*Task statement:* Write out exactly the lines from the first line of the records below through the line that contains "Vælg størrelse: (176, 746)", and stop there.

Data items
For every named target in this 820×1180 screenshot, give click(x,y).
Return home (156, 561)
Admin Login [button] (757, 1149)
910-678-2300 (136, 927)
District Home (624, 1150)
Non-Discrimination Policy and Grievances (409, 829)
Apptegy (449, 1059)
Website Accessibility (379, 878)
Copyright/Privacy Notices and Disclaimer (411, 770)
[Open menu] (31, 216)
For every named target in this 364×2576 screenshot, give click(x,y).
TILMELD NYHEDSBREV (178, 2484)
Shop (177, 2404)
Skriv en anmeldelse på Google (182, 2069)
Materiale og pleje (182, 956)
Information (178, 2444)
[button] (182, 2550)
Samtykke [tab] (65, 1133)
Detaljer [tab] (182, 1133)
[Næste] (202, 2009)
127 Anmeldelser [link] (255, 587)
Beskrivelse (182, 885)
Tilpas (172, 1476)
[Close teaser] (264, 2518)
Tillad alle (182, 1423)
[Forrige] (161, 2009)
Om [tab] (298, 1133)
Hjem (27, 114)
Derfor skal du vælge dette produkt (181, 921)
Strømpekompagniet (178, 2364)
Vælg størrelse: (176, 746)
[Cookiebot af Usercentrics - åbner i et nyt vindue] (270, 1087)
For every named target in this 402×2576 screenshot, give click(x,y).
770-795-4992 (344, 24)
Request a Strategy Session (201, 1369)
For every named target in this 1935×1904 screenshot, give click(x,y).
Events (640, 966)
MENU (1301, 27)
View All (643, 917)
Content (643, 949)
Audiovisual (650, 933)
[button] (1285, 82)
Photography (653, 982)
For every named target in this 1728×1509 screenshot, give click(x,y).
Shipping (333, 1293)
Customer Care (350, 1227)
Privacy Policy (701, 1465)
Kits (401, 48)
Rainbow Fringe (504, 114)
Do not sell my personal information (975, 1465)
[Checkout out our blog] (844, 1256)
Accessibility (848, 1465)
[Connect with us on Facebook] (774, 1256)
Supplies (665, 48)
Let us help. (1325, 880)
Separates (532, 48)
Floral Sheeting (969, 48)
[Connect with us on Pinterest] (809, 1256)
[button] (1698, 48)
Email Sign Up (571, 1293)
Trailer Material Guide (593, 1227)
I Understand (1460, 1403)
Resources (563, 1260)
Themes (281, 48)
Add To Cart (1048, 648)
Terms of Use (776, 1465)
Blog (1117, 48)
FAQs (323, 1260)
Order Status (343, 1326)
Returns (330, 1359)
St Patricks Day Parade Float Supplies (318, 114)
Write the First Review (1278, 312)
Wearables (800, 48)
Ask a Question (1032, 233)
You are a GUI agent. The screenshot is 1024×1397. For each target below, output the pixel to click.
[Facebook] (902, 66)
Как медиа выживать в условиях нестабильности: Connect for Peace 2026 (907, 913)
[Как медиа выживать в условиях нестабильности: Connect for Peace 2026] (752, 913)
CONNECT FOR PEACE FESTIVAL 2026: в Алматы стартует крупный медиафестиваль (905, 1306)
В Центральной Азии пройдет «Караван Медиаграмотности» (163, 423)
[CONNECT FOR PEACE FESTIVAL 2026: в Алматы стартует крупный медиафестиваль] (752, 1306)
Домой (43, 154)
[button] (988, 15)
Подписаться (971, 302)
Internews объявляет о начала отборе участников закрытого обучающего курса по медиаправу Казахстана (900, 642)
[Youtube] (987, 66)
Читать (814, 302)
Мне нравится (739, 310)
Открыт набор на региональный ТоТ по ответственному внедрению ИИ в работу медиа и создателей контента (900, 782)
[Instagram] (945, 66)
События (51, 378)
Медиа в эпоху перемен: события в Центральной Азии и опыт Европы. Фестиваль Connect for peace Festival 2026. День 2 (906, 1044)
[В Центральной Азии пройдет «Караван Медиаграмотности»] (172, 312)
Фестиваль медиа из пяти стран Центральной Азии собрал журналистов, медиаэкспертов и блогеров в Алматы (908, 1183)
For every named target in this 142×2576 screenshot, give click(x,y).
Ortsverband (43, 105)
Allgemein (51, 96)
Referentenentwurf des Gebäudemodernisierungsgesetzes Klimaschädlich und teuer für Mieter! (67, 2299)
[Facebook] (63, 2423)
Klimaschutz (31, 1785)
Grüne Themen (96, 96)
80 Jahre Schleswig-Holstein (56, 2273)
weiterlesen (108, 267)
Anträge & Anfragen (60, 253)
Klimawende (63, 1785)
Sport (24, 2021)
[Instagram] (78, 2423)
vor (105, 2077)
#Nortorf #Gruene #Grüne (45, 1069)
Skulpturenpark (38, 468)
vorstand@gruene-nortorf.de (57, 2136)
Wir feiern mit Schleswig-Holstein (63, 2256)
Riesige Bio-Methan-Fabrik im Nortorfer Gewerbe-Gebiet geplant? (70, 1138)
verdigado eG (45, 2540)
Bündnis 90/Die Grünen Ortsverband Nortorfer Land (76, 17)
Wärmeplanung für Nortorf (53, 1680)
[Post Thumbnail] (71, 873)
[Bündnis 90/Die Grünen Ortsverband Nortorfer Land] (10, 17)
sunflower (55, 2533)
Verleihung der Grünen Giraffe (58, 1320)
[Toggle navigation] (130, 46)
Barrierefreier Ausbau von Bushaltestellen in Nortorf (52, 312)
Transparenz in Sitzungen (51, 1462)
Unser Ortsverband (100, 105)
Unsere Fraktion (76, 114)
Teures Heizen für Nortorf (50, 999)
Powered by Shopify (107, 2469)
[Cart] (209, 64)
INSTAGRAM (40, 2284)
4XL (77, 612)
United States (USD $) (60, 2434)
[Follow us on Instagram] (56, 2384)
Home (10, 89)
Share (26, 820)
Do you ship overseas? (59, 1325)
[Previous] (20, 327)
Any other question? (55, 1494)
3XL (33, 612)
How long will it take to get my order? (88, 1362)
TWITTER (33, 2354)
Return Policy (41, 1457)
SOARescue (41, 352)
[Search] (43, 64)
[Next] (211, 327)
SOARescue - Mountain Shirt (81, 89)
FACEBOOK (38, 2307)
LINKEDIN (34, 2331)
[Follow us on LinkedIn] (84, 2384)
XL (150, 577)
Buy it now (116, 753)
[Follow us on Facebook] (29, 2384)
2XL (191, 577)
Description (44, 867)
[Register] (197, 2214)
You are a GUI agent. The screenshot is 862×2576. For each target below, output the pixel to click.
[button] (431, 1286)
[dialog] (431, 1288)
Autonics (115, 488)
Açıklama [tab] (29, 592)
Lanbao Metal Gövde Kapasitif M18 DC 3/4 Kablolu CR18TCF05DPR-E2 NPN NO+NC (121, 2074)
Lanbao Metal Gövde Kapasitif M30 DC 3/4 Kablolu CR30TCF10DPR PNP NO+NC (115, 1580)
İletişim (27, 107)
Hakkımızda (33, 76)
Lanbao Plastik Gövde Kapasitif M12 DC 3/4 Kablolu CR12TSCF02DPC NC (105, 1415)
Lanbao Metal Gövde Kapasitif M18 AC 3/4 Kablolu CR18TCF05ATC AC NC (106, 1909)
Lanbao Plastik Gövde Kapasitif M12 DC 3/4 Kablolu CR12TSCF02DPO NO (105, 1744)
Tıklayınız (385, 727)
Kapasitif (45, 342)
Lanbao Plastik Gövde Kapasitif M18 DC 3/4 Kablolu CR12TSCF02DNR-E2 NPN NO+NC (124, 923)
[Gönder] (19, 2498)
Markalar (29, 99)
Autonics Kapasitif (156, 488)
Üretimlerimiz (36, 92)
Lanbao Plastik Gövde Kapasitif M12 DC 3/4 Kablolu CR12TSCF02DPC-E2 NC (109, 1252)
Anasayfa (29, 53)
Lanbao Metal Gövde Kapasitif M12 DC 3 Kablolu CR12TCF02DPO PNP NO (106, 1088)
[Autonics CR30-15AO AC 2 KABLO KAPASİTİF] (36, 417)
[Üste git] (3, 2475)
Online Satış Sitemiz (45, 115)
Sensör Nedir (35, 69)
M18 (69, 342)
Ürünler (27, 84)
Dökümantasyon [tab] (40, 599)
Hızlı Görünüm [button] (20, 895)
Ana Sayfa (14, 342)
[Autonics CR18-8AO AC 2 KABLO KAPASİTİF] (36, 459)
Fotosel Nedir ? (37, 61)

*Output of the task:*
For every named target in this 820×1180 screenshot, give click(x,y).
Return home (156, 561)
Admin Login [button] (757, 1149)
910-678-2300 (136, 927)
District Home (624, 1150)
Non-Discrimination Policy and Grievances (409, 829)
Apptegy (449, 1059)
Website Accessibility (379, 878)
Copyright/Privacy Notices and Disclaimer (411, 770)
[Open menu] (31, 216)
For every named target in this 364×2576 screenshot, give click(x,y).
TILMELD NYHEDSBREV (178, 2484)
Shop (177, 2404)
Skriv en anmeldelse på Google (182, 2069)
Materiale og pleje (182, 956)
Information (178, 2444)
[button] (182, 2550)
Samtykke [tab] (65, 1133)
Detaljer [tab] (182, 1133)
[Næste] (202, 2009)
127 Anmeldelser [link] (255, 587)
Beskrivelse (182, 885)
Tilpas (172, 1476)
[Close teaser] (264, 2518)
Tillad alle (182, 1423)
[Forrige] (161, 2009)
Om [tab] (298, 1133)
Hjem (27, 114)
Derfor skal du vælge dette produkt (181, 921)
Strømpekompagniet (178, 2364)
Vælg størrelse: (176, 746)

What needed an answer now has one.